▶ Extracted text:
────────────────────
Consider the following setup: you have a continuous probability distribution $F$ conditioned on an unknown parameter $T$. You have an observation $obs$ that's been sampled from $F$, and you want to find, say, the 50% confidence interval for the hidden parameter $T$.
To make matters better, the observations have a fairly natural measure on them $M$ (e.g. you're dealing with a probability distribution over the reals or euclidean space or something), and $\frac{dF}{dM}$ is "continuous enough" and doesn't have any "flat section." And the set that $T$ comes from has some natural measure on it too, and that nudging $T$ a bit doesn't change $F$ too much.
Also you have the ability to, given a value of $T$, sample from $F$ fairly easily. And that you have the ability to accurately calculate (or, later on in the post, calculate an estimator for) $\frac{dF}{dM}(x \vert T)$.
deep breath
If all those conditions are satisfied, then it's possible to calculate pointwise estimates of confidence intervals. What I mean by that, is that there exists a Monte-Carlo style algorithm that will, given an input value of $T$, will produce a estimated "yes, this $T$ is in the 50% (or whatever) CI" or "no, this $T$ is NOT in the 50% (or whatever) CI." Then many subsequent iterations of the algorithm can be merged to get a more accurate estimate.
In this post we're going to be taking inspiration from the Fisher exact method for generating $p$-confidence intervals, where $p$ is your confidence level, like 50% or 75% or whatever. This is my definition:
Fix some value of $T$. Let $S$ be the smallest set of observations, according to $M$, such that $F(S \vert T) \ge p$. If $obs \in S$, then $T$ is in the $p$-confidence set interval.
────────────────────
▶ Supplied information:
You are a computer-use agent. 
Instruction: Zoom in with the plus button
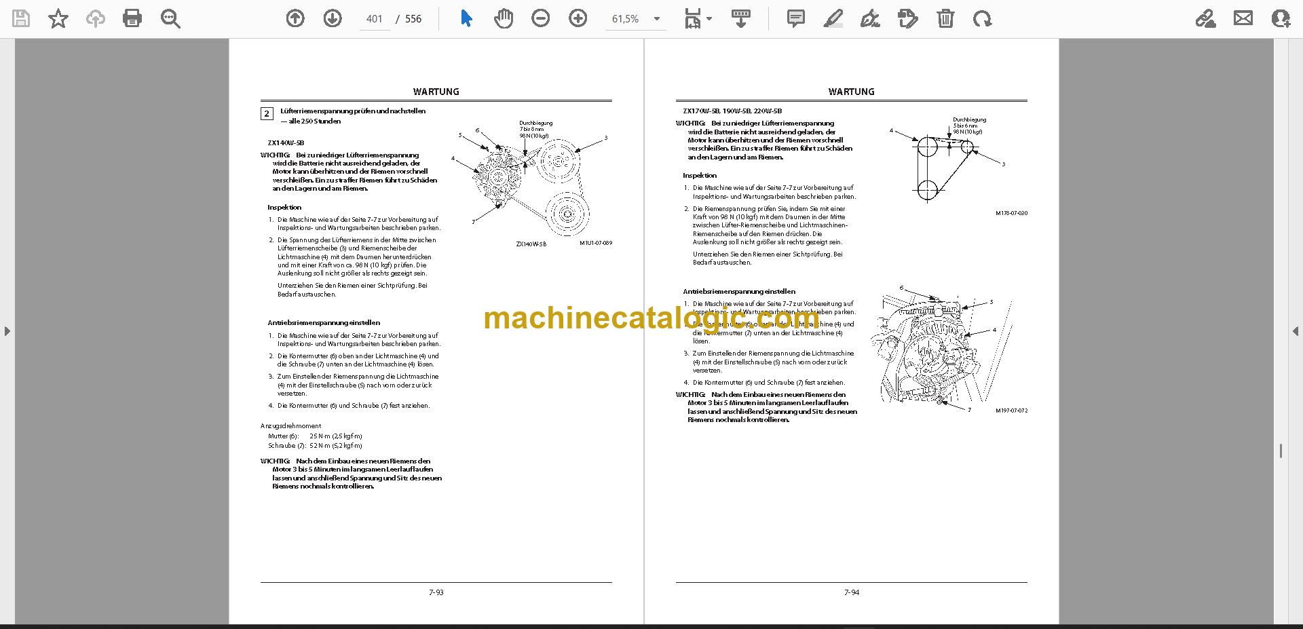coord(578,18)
────────────────────
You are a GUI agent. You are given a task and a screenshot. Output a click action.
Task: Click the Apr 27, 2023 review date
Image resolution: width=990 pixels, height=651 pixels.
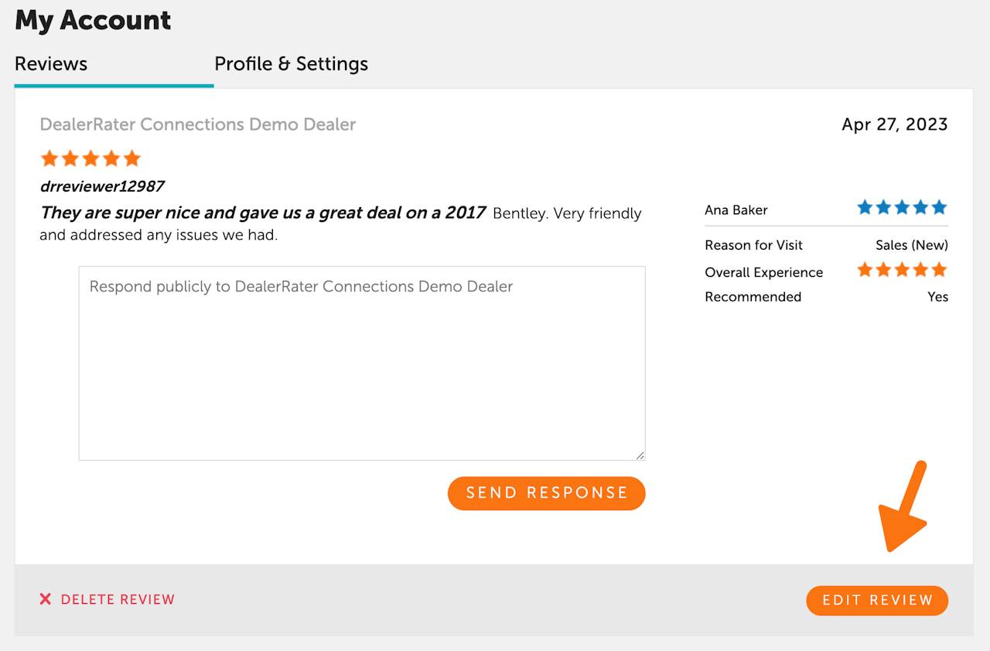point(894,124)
────────────────────
▶ Exercise brief: Can you copy the passage of the confidence-interval post from "Also you have" to "more accurate estimate." word for word? The rows have no role in this exercise.

▶ Response:
Also you have the ability to, given a value of $T$, sample from $F$ fairly easily. And that you have the ability to accurately calculate (or, later on in the post, calculate an estimator for) $\frac{dF}{dM}(x \vert T)$.
deep breath
If all those conditions are satisfied, then it's possible to calculate pointwise estimates of confidence intervals. What I mean by that, is that there exists a Monte-Carlo style algorithm that will, given an input value of $T$, will produce a estimated "yes, this $T$ is in the 50% (or whatever) CI" or "no, this $T$ is NOT in the 50% (or whatever) CI." Then many subsequent iterations of the algorithm can be merged to get a more accurate estimate.